Text excerpt:
_ _ _ _
Re: Deidentification (ISSUE-188)

On Jul 16, 2014, at 7:44 AM, TOUBIANA Vincent wrote:

> Hi Justin,
>  
> I’d like to propose a definition of de-identification which is closer to the concept of anonymization defined in the Article 29 Opinion (http://ec.europa.eu/justice/data-protection/article-29/documentation/opinion-recommendation/files/2014/wp216_en.pdf).
>  
> A data-set is de-identified when it is no longer possible to:
> - isolate some or all records which correspond to a device in the dataset,
> - link, at least, two records concerning the same device,
> - deduce, with significant probability, the value of an attribute from the values of a set of other attributes.
>  
> The third criteria may -- in some cases -- go beyond de-identification but the first two are, in my opinion, required to limit re-identification risks.
_ _ _ _
Short problem 1:
Answer these questions about the de-identification email:
(a) On what date did TOUBIANA Vincent write his message?
(b) Which document's concept of anonymization does his proposed definition aim to be closer to?
(c) Which of his three criteria does he consider required to limit re-identification risks?
Short problem 2: Extract the passage of the de-identification email starting with "Re: Deidentification (ISSUE-188)" and going on through "of other attributes.", copied word for word.
Short problem 3: Extend the de-identification email with further text that follows on from its final sentence.
The records are separate material and are unrelated to the de-identification email.
_ _ _ _
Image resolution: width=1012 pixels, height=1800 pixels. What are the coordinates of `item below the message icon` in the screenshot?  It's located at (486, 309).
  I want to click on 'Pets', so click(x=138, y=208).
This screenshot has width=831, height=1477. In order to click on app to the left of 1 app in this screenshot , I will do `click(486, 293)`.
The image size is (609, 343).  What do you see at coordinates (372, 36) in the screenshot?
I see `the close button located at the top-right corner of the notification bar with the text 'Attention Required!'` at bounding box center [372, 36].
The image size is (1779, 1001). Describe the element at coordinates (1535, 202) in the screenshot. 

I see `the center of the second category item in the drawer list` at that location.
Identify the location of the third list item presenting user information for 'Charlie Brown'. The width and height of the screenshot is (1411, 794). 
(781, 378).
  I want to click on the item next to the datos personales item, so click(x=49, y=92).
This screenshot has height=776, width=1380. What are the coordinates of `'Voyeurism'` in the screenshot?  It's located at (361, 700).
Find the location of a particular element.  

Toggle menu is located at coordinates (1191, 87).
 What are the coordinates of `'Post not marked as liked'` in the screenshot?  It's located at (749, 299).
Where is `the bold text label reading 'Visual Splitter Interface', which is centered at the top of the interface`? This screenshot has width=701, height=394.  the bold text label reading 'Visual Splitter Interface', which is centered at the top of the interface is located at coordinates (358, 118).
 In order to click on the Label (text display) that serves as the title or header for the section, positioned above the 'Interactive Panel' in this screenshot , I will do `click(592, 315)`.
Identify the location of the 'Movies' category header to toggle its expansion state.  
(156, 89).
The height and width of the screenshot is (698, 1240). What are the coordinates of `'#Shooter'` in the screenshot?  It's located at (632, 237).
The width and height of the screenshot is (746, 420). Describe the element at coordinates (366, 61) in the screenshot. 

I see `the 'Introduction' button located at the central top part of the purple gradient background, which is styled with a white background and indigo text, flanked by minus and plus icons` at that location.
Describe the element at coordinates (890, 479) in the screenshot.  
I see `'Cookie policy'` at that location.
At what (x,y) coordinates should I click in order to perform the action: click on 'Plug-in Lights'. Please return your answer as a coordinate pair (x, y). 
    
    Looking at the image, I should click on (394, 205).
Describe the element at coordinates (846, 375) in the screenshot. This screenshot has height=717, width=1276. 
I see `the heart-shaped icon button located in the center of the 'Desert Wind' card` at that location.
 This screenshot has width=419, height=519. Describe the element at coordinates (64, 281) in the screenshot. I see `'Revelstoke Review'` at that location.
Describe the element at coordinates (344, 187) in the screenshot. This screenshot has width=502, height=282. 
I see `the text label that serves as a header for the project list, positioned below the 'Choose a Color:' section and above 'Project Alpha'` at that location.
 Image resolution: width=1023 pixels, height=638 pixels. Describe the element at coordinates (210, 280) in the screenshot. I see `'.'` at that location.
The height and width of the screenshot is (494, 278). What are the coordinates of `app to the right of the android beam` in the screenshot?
_ _ _ _
Exercise result 1:
(a) Jul 16, 2014
(b) The Article 29 Opinion
(c) The first two: that it is no longer possible to isolate some or all records which correspond to a device in the dataset, and to link at least two records concerning the same device

Exercise result 2:
Re: Deidentification (ISSUE-188)

On Jul 16, 2014, at 7:44 AM, TOUBIANA Vincent wrote:

> Hi Justin,
>  
> I’d like to propose a definition of de-identification which is closer to the concept of anonymization defined in the Article 29 Opinion (http://ec.europa.eu/justice/data-protection/article-29/documentation/opinion-recommendation/files/2014/wp216_en.pdf).
>  
> A data-set is de-identified when it is no longer possible to:
> - isolate some or all records which correspond to a device in the dataset,
> - link, at least, two records concerning the same device,
> - deduce, with significant probability, the value of an attribute from the values of a set of other attributes.

Exercise result 3:
No.  A set of log entries for a single request might consist of ten
to twenty records with the same request-id, which is no more an indication
of tracking than having a single very large record with the same information.
The mechanism of records has no relevance to the actual privacy concern,
which is that the data can be linked to a particular user.  How many
records that involves, or how many deductions are needed, is superfluous.

In any case, I have no idea what the third bullet means, and I am pretty
sure that I would not consider it de-identified if the data set included
a single record with my name and home address.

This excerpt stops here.